Overview
Don't be fooled into thinking you are getting a bargain simply because the stock you are buying is down significantly. It makes no difference where a stock has been, it only matters where it's going.
As far as I can see the deck is stacked against most of these stocks. The marketplace is a highly competitive and an ever changing cut throat environment. Many more companies fail than succeed. You have to do nearly everything right to be a success while only one wrong move can send you to the poor house.
Many market participants refer to these types of stocks as value trades or traps. A value trap is a stock that appears to be a bargain based on fundamentals or the fact it is down significantly but has no future catalyst for recovery.
The stock traps investors when they buy into the company at low prices and the stock never improves. Sector, industry or company specific headwinds may be so strong and prevalent the company may never recover. Headwinds can be in the form of increased competition, product obsolescence, bad management, increased raw materials costs or a myriad of other factors.

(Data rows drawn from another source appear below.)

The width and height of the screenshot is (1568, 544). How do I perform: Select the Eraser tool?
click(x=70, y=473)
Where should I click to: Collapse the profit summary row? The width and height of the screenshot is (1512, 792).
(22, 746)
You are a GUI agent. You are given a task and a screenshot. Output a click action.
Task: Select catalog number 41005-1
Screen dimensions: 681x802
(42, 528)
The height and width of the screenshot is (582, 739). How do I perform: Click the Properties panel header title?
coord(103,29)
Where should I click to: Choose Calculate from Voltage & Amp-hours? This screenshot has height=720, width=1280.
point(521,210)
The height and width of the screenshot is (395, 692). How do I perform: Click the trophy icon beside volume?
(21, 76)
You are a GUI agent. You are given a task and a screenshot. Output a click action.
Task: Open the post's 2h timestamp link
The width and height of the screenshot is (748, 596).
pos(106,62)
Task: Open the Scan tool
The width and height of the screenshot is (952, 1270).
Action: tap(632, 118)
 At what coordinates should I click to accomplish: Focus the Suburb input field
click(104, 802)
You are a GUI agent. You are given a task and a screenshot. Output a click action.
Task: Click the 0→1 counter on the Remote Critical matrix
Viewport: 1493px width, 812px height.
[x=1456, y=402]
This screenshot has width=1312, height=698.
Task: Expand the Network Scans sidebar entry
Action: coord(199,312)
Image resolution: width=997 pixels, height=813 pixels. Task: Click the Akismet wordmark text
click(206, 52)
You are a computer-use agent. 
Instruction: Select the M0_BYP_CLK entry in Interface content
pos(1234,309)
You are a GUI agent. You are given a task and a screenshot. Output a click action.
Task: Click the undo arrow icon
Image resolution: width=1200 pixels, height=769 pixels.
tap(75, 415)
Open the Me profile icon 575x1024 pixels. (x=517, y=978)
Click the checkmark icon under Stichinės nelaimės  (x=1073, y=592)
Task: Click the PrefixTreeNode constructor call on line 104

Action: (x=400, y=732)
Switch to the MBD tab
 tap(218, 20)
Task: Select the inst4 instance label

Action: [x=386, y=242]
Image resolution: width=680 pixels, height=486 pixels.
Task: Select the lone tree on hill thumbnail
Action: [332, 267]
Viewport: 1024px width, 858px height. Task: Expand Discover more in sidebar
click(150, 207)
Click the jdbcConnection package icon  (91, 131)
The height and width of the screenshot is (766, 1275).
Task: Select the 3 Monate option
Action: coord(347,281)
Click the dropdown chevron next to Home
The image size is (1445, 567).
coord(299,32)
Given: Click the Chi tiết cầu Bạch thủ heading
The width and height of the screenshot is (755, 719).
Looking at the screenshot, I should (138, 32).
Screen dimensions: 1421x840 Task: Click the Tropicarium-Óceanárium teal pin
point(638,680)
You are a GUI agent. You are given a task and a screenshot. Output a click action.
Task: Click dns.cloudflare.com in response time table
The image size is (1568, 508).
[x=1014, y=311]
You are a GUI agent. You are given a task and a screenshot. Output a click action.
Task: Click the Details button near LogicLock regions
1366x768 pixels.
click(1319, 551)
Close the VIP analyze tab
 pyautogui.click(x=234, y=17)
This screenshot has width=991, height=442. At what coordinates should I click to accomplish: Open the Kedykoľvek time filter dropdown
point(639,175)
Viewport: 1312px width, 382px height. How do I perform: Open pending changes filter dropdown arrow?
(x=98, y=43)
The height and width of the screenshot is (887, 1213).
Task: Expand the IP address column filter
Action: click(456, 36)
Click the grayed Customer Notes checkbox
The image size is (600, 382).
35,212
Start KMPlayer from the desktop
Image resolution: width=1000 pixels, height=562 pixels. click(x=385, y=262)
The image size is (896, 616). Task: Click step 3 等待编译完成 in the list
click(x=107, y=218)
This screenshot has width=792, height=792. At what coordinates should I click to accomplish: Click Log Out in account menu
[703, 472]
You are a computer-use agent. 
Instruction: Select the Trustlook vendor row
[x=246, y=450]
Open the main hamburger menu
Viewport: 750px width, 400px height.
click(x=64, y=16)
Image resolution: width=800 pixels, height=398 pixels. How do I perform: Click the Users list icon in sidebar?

A value trade is a stock that is down so low it's market capitalization is less than it's net asset value. The stock is often down for arbitrary reasons. Furthermore, the company must have the potential to rise again based on some type of future catalyst.
Company Reviews
In the following sections we will perform a review of the fundamental and technical state of each company. Additionally, we will determine what headwinds or catalysts for growth may exist based on sector, industry or company specific developments. The following table depicts summary statistics and Friday's performance for the stocks.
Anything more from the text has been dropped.